Name Type Description Default
key str

Cookie name.

required
value str

Cookie value.

''
max_age int | None

Max age of the cookies.

None
expires int | datetime | None

When the cookie expires.

None
domain str | None

Domain the cookie is valid at.

None
http_only bool

Whether the cookie should be HTTP only.

False
same_site SameSite

SameSite setting for the cookie.

'lax'
partitioned bool

Whether to tie it to the top level site.

False
secure bool

Whether the cookie should enforce HTTPS.

False

Note that all response classes inherit from Response, meaning you can use this functionality anywhere.

Note

A Response must be returned for things like cookie to take effect. For example:

from view import new_app, Response

app = new_app()

@app.get("/")
async def index():
    res = Response(...)
    return "..."  # res is not returned!

app.run()

Body Translate Strategy

The body translate strategy in the __view_result__ protocol refers to how the Response class will translate the body into a str. There are four available strategies:

For example, the route below would return the string "'hi'":

from view import new_app, Response

app = new_app()

@app.get("/")
async def index():
    res = Response('hi', body_translate="repr")
    return res

app.run()

Implementing Responses

Response is a generic type, meaning you should supply it a type argument when writing a class that inherits from it.

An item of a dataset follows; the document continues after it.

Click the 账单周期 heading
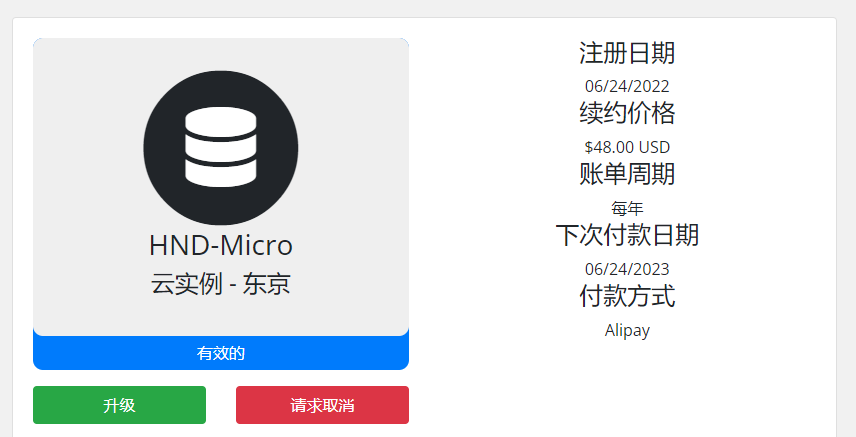 (x=627, y=174)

For example, if you wanted to write a type that takes a str:

class MyResponse(Response[str]):
    def __init__(self, body: str) -> None:
        super().__init__(body)

Generally, you'll want to use the custom translation strategy when writing custom Response objects.

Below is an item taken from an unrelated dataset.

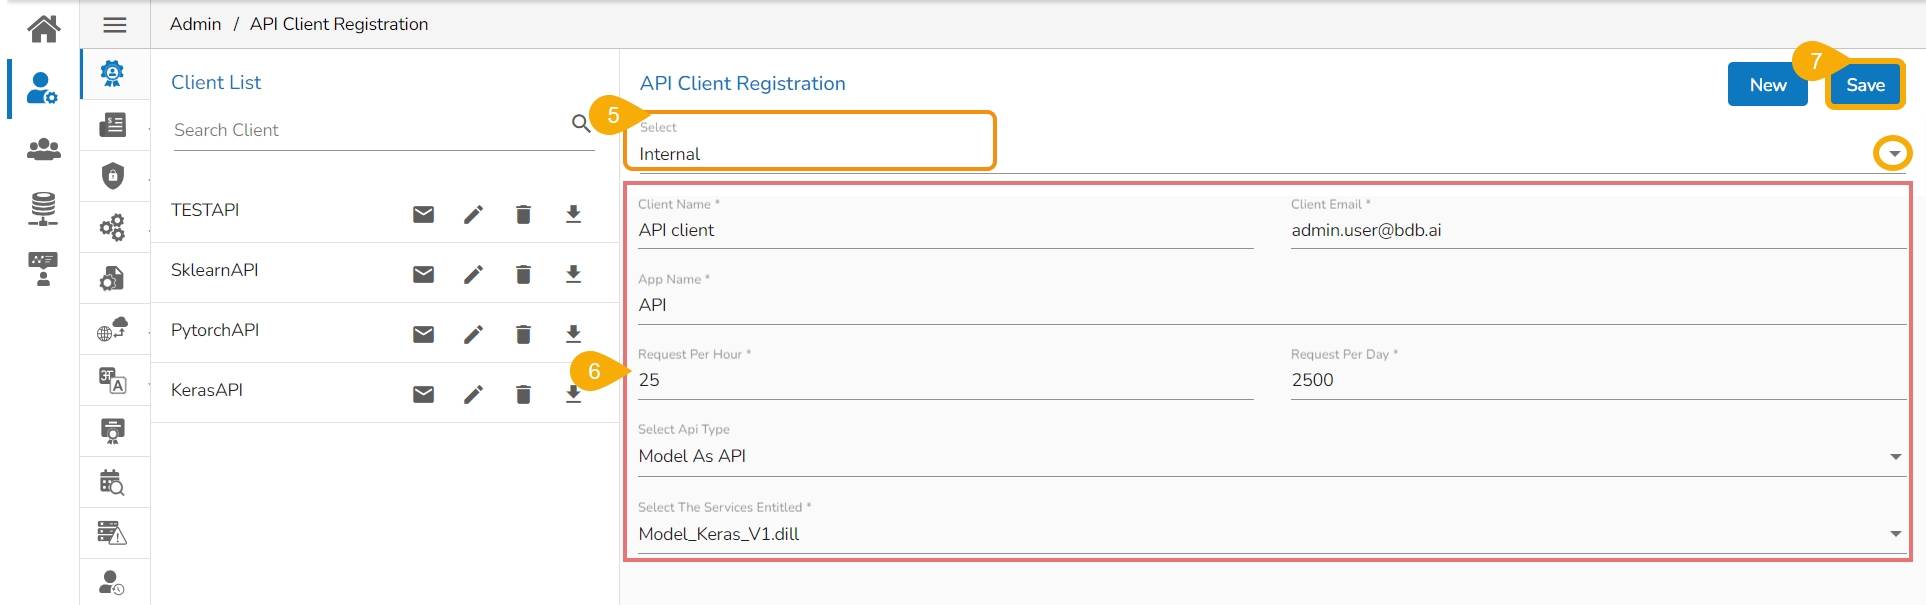Click the search magnifier icon
This screenshot has height=605, width=1926.
click(580, 123)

You must implement the _custom method (which takes in the T passed to Response, and returns a str) to use the custom strategy. For example, the code below would be for a Response type that formats a list:

from view import Response

class ListResponse(Response[list]):
    def __init__(self, body: list) -> None:
        super().__init__(body, body_translate="custom")

    def _custom(self, body: list) -> str:
        return " ".join(body)

Middleware

What is middleware?

In view.py, middleware is called right before the route is executed, but not necessarily in the middle. However, for tradition, View calls it middleware.

The main difference between middleware in view.py and other frameworks is that in view.py, there is no call_next function in middleware, and instead just the arguments that would go to the route.

Why no call_next?

view.py doesn't use the call_next function because of the nature of it's routing system.

The Middleware API

Route.middleware is used to define a middleware function for a route.

from view import new_app

app = new_app()

@app.get("/")
async def index():
    ...

@index.middleware
async def index_middleware():
    print("this is called before index()!")

app.run()

view.routing.Route.middleware(func_or_none: Middleware | None = None)

Define a middleware function for the route.

Review

Responses can be returned with a string, integer, and/or dictionary in any order.

Response objects can also be returned, which implement the __view_result__ protocol. All response classes inherit from Response, which supports operations like setting cookies.

Finally, the middleware method on a Route can be used to implement middleware.